Üçüncü riskli aşama, şüpheli kitlenin batın dışına çıkartılmasıdır. Şüpheli kitleler için her zaman kitle boyutundan daha büyük bir endobag kullanılmalıdır. Ayrıca kitlenin nereden çıkartılacağı önceden belirlenmelidir. Histerektomi yapılan olgularda vajinal yoldan endobag gönderilmesi en uygun yaklaşımdır. Cinsel aktif kadınlarda uterus korunarak vajen arka fornikse yapılan kesiler de kullanılabilir. Batın duvarı kullanılacak ise en uygun alan pubik arkın 2 parmak üzerinden yapılacak mini-pfannenstiel (1,5-4 cm) insizyonlardır (Şekil 3). Her 3 yolda da torba dışarıya ağızlaştırılmalı, kist içeriği aspire edilerek veya morsele edilerek kitle dışarıya alınmalıdır. En kaliteli torba bile aşırı güçle çekilmesi durumunda yırtılacaktır. Bu nedenle kitlenin torbayla beraber çıkartılmaya çalışılmasından kaçınılmalıdır. Kitle dışarı alınırken torbanın intakt olup olmadığı kamera ile izlenmelidir (Resim 5,6,7).

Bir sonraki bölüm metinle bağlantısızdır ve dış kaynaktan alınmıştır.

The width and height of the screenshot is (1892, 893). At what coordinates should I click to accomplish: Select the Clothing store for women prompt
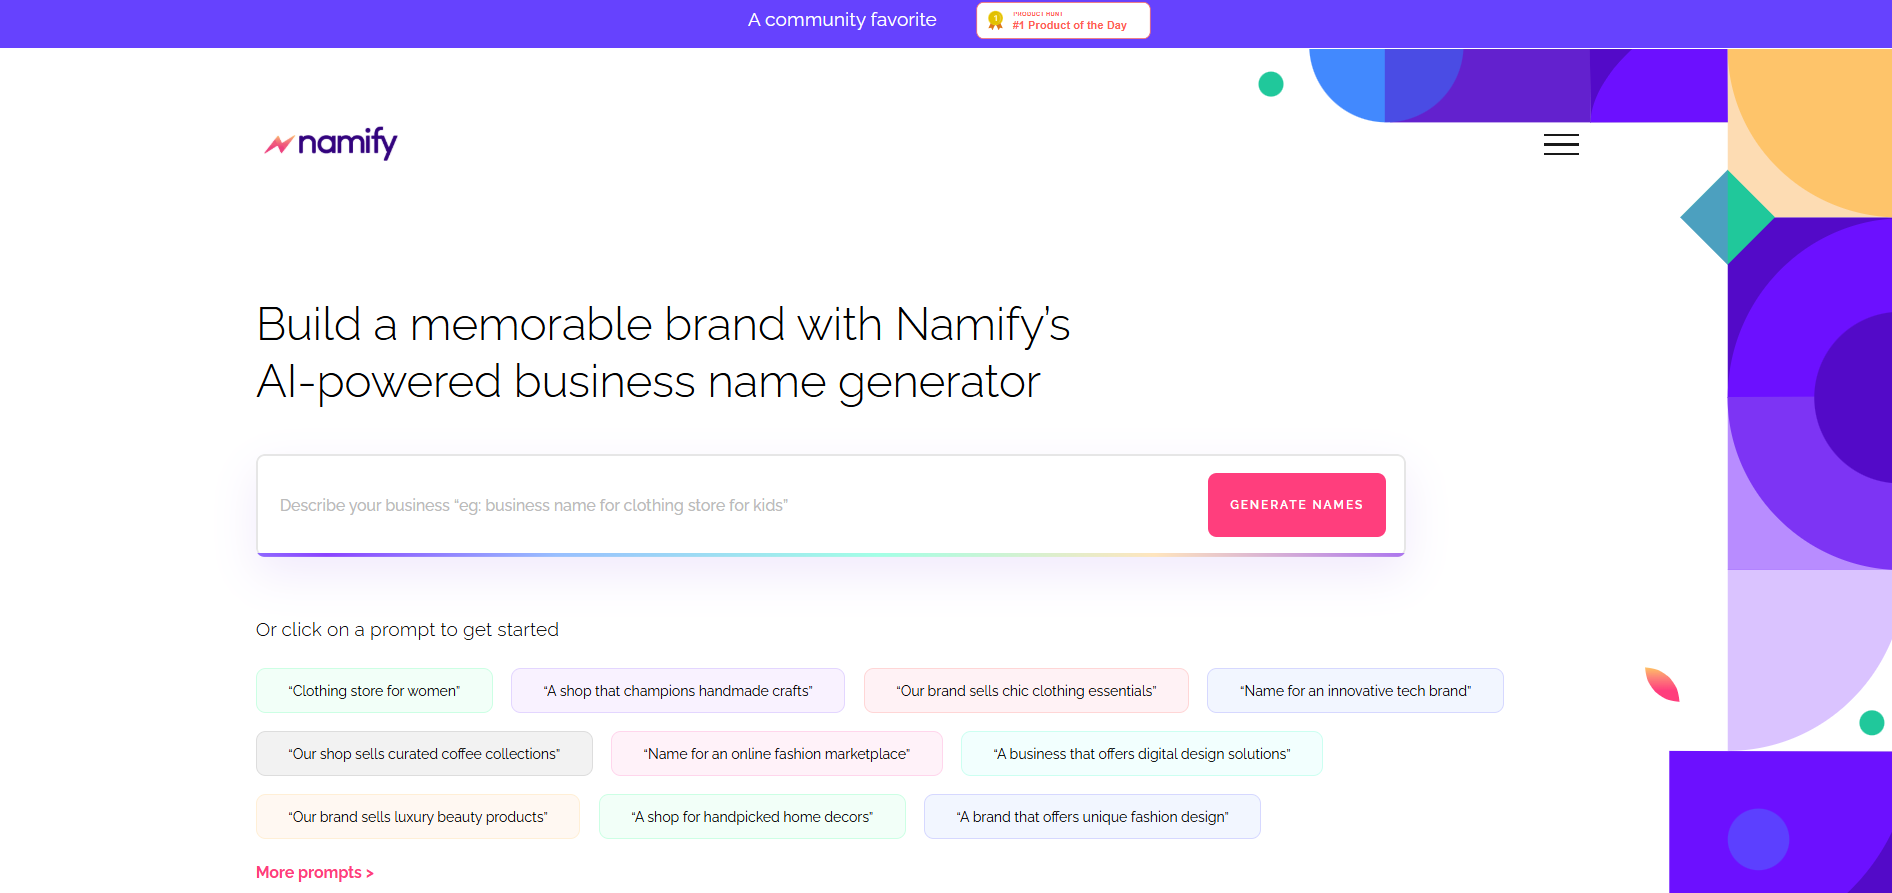pos(374,691)
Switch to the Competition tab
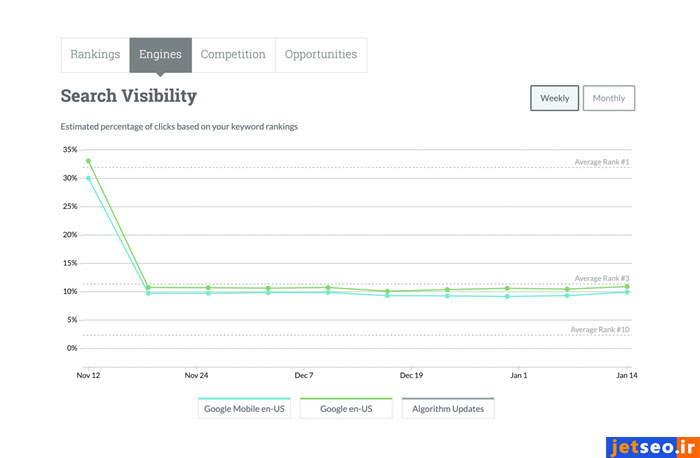The width and height of the screenshot is (700, 458). pos(233,55)
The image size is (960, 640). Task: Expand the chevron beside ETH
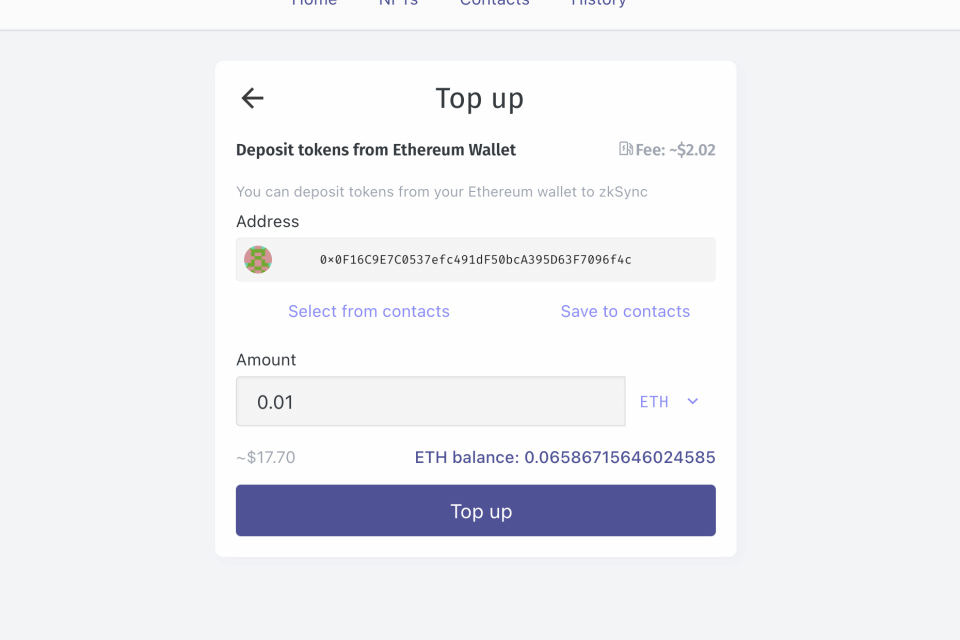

MİC için hasta seçimi en önemli aşamalardan birisidir. Enfeksiyöz süreçlerin maligniteyi taklit edebileceği akılda tutulmalı ve abse varlığı dışlanmalıdır. Ayrıca subseröz myomlar, retroperitoneal kitleler, ince barsak tümörleri ve apendiks tümörleri de adneksiyal kitleleri taklit edebilir. Şüpheli bir adneksiyal kitle varlığında tüm batın BT veya MR ile değerlendirilmeli ve peritoneal, parankimal veya lenf nodu metastazı olup olmadığı araştırılmalıdır. Radyoloji raporuyla yetinilmemesi ve görüntülerin cerrahiyi gerçekleştirecek cerrah tarafından da değerlendirilmesi önemlidir. Kitlenin büyüklüğü ölçülüp, ameliyathanede uygun çapta endobag olduğu teyit edilmelidir. Batına girişi güvenli hale getirmek için “Visceral Sliding” testi kullanılabilir (6). Bu test basit, ucuz ve öğrenme eğrisi hızlı bir testtir ve batın içi adezyonların da tanınmasına yardımcı olur. Ayrıca hastanın pnömoperitoneum ve trendelenburg pozisyonunu tölere edip edemeyeceği anestezi uzmanı ile birlikte değerlendirilmelidir. Tüm bu aşamalar sonrası MİC ile başlama kararı verilebilir.
MİC ile bitirme kararıBatına laparoskop ile girildikten sonra tüm batın değerlendirilmeli; adneksiyal kitlenin çevre dokuya adhere olup olmadığı, kapsül invazyonu olup olmadığı, karşı overin durumu ve peritoneal metastaz varlığı not edilmelidir. Bu “tanısal” aşamada operasyonun MİC ile bitirilip bitirilemeyeceğinin kararı verilmelidir. Kitle rüptüre edilmeden çıkartılabilecek ve frozen sonucu malign gelmesi durumunda operasyonun diğer aşamaları da MİC ile bitirilebilinecek ise devam kararı alınabilir. Aksi takdirde vertikal bir insizyonla laparatomiye geçmek gerekir.
SonuçNCCN kılavuzu erken evre over kanserinde MİC kullanımını, sadece seçilmiş hastalarda ve deneyimli cerrahlar tarafından uygulanması koşuluyla önermektedir (5). MİC ancak rüptür olmadığında ve evreleme cerrahisi eksiksiz yapılabildiğinde faydalıdır. MİC yapan her cerrah hasta güvenliğini ön planda tutmalı ve onkolojik prensiplere sıkıca bağlı kalmalıdır.